- _Extract to read_
    Personally, I've spent much of the last six years wishing I were elsewhere, and while I recently landed in a pretty good place (I'd answer Yes to the question above), it's a long way from home. I'll probably feel the strings pulling me back before too long.
     
  2. Eight years after I started I'm in exactly the type of place I wanted to be. Warm. Near the ocean. Aggressive newspaper. The papers I had before that all had some of those aspects but not all of them. That's why you work hard and pay your dues.
     
  3. ServeItUp

    ServeItUp Active Member

    I haven't been on the current job long enough to make a real assessment, but the last job was exactly where I wanted to be. The town was incredible, with a strong fitness community and great arts and entertainment. Just the job sucked ass. The one before that was a great job in a good (not great) town, and I'm still trying to figure out why I ever left.

    This is the hardest thing to explain to anyone outside the business. You have to go where you find work whereas employees in just about any other field can find work wherever they want. As such I have no concept of "home," just a bunch of places I've stopped for a couple years. I want stability in the worst way but I'm not about to set down roots in a bad situation if I don't see it improving.

- _Prompt 1_
In the forum excerpt, which three features does the second post list for the place its writer wanted to be?
- _Prompt 2_
Quote the passage of the forum excerpt that opens with the words containing "I haven't been" and closes with "I ever left.".
- _Prompt 3_
Write what comes next in the forum excerpt about where newspaper jobs take people.

- _Dataset records_
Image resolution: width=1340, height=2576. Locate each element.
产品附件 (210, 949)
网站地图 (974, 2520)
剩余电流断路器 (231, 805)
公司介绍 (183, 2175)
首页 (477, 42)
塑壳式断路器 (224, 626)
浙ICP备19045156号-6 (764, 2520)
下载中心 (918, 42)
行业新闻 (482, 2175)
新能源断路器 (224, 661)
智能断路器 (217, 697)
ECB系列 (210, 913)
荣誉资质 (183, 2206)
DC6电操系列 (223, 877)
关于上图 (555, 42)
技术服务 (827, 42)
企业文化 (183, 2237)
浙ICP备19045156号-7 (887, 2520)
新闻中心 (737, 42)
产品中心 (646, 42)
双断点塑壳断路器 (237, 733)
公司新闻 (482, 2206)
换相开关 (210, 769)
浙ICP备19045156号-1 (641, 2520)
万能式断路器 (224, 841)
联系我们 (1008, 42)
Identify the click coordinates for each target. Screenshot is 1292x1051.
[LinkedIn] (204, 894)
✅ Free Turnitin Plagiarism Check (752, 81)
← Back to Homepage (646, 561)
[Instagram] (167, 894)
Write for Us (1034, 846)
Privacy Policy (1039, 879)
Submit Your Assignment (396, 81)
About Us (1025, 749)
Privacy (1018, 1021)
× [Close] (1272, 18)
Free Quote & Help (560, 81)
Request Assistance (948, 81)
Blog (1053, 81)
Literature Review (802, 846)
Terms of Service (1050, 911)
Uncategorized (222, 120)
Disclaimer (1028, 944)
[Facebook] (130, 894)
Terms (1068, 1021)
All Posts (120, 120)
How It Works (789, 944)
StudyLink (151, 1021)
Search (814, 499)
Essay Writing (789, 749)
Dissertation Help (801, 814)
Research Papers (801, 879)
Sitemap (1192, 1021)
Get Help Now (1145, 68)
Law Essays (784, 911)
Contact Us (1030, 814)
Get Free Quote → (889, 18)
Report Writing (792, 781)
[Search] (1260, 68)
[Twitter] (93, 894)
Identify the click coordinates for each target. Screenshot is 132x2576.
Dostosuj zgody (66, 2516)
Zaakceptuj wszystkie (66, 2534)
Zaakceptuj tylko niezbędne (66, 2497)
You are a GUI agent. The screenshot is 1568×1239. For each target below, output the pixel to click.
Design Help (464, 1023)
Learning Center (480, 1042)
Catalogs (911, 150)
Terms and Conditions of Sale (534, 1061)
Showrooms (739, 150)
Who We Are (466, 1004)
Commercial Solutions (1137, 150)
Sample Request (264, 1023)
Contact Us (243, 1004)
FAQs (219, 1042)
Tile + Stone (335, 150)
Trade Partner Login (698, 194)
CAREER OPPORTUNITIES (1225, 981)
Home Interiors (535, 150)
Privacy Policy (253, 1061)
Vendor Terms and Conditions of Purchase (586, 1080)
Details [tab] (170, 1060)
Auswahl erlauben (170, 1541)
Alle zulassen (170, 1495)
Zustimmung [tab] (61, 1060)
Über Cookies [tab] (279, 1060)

- _Task answer 1_
Warm, near the ocean, and an aggressive newspaper.

- _Task answer 2_
I haven't been on the current job long enough to make a real assessment, but the last job was exactly where I wanted to be. The town was incredible, with a strong fitness community and great arts and entertainment. Just the job sucked ass. The one before that was a great job in a good (not great) town, and I'm still trying to figure out why I ever left.

- _Task answer 3_
     
  4. PaperDoll

    PaperDoll Well-Known Member

    I've met so many people in this business who spend half their careers trying to get back to wherever they call home.

    That's why I don't really want to leave, particularly not after four jobs in 10 years right in this same area. It's made searching for a new job very difficult. Perhaps I'll have to learn to revise my expectations... or finally get some guts and start packing.
     
  5. mike311gd

    mike311gd Active Member

    I'm in my third stop, from a mid-sized, to a small market, to a metro (all in different states), and I'm finally in a town I like and can see living and working in for a long while. For that, I feel very fortunate.

    My first stop was in my home town, and I wanted nothing more than to leave -- the tired environment, the family, etc. My second was a decent, but very shitty at times, at a sub-par, small daily in an extremely introverted town, where I was viewed as an outsider for two years. Aside from my small selection of friends, I found it very difficult to grab a grasp on the community -- so I see STLIrish's point.

    Like ServeItUp, I've only been at my new joint for a short time, but I can tell the city and the environment is for me.
     
  6. slappy4428

    slappy4428 Active Member

    I like where I lived much better than where I live now.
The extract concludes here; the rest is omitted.